Discours de désespoir
Avec le recul, on se rend bien compte que ce discours n’apporte pas trop de solutions à la conjoncture actuelle marquée par la guerre contre le terrorisme, les conflits géopolitiques et de fortes récessions économiques. Le Nigéria est le seul pays voisin avec lequel le Bénin a normalisé ses relations depuis l’arrivée du Président Bola Tinubu au pouvoir. Pour le reste, les choses semblent se compliquer de jour en jour. Avec le Togo, le Bénin souffre le chaud et le froid. Les relations entre ces deux pays frères se sont refroidies sans que personne ne sache réellement ce qui en est la cause. Depuis 2016, le président Faure Gnassingbé ne s’est rendu presque pas une seule fois à Cotonou et la coopération entre les deux pays est restée au point mort. Le Togo semble bien profiter de cette situation. Le port de Lomé a gobé une bonne partie du fret maritime du Bénin. Et lorsqu’après la déclaration belliqueuse de Patrice Talon en août 2023 à Abuja contre le Niger, la junte au pouvoir a durci sa position contre le Bénin, Lomé n’a rien fait pour calmer la situation. Bien au contraire, Lomé a fait fi des sanctions et a renforcé ses relations avec les pays du Sahel réunis désormais dans l’Alliance des Etats du Sahel(AES). Le voisin de l’ouest da d’ailleurs développé un soft power diplomatique qui semble bien lui marcher dans la sous région et à l’international. Le pays a fait son entrée dans la prestigieuse Commonwealth, entretient de bonnes relations avec la Russie, la Turquie et tous les pays de l’AES. Le Burkina et le Niger ont d’ailleurs fait du port de Lomé, le port de transit pour leurs pays au détriment de celui de Cotonou.
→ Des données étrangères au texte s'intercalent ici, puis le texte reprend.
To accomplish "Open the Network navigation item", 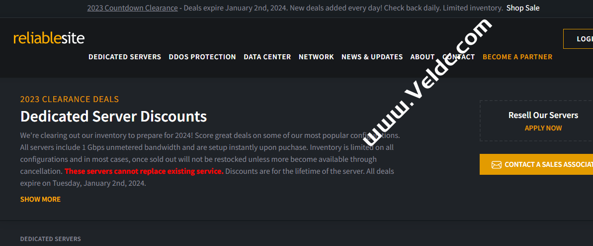I will click(316, 57).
Le Niger a, quant à lui, maintenu sa frontière fermer avec le Bénin empêchant du coût presque tous les échanges commerciaux entre les deux pays. Les dirigeants du Burkina et du Niger accusent régulièrement le Bénin d’abriter des bases militaires françaises d’où partent les terroristes qui viennent les attaquer. Sur quatre pays voisins, le Nigéria est encore le seul pays avec lequel le Bénin a de bonnes relations. S’il y a des réformes ou des efforts d’intégration à faire, ce serait avec ces pays. Le Bénin y a plus grand intérêt pour des raisons économiques mais aussi sécuritaires. Faut-il le rappeler, le terrorisme frappe le Bénin dans les communes frontalières avec ces deux pays et une coopération militaire plus étroite avec ces pays pouvait l’aider à endiguer la menace. « A défaut de m’entendre avec le Togo, le Burkina et le Niger, entendons nous bien avec le Nigéria », telle semble être la maxime de cette initiative. Mais le Bénin ne se tourne-t-il pas vers le mauvais côté ? Depuis plusieurs années, et plus particulièrement depuis l’arrivée du président Tinubu au pouvoir, le Nigéria applique le protectionnisme, une politique économique qui l’oblige à protéger son marché et à promouvoir l’économie locale contre les attaques et les chocs extérieurs. L’interdiction pendant des années de la réexportation du riz et des certains produits, la suspension des subventions sur les produits pétroliers participent de cette politique. Quel est l’avantage pour le Bénin de n’avoir aucune possibilité d’exporter avec le Nigéria, un pays de plus de 250 millions d’habitants, et de laisser ce pays envahir le petit marché de 13 millions d’habitants que constitue le Bénin ? Au lieu donc d’applaudir le beau discours du chef de l’Etat, on doit plutôt se demander s’il ne s’est pas attiré plus de foudre que de sympathie.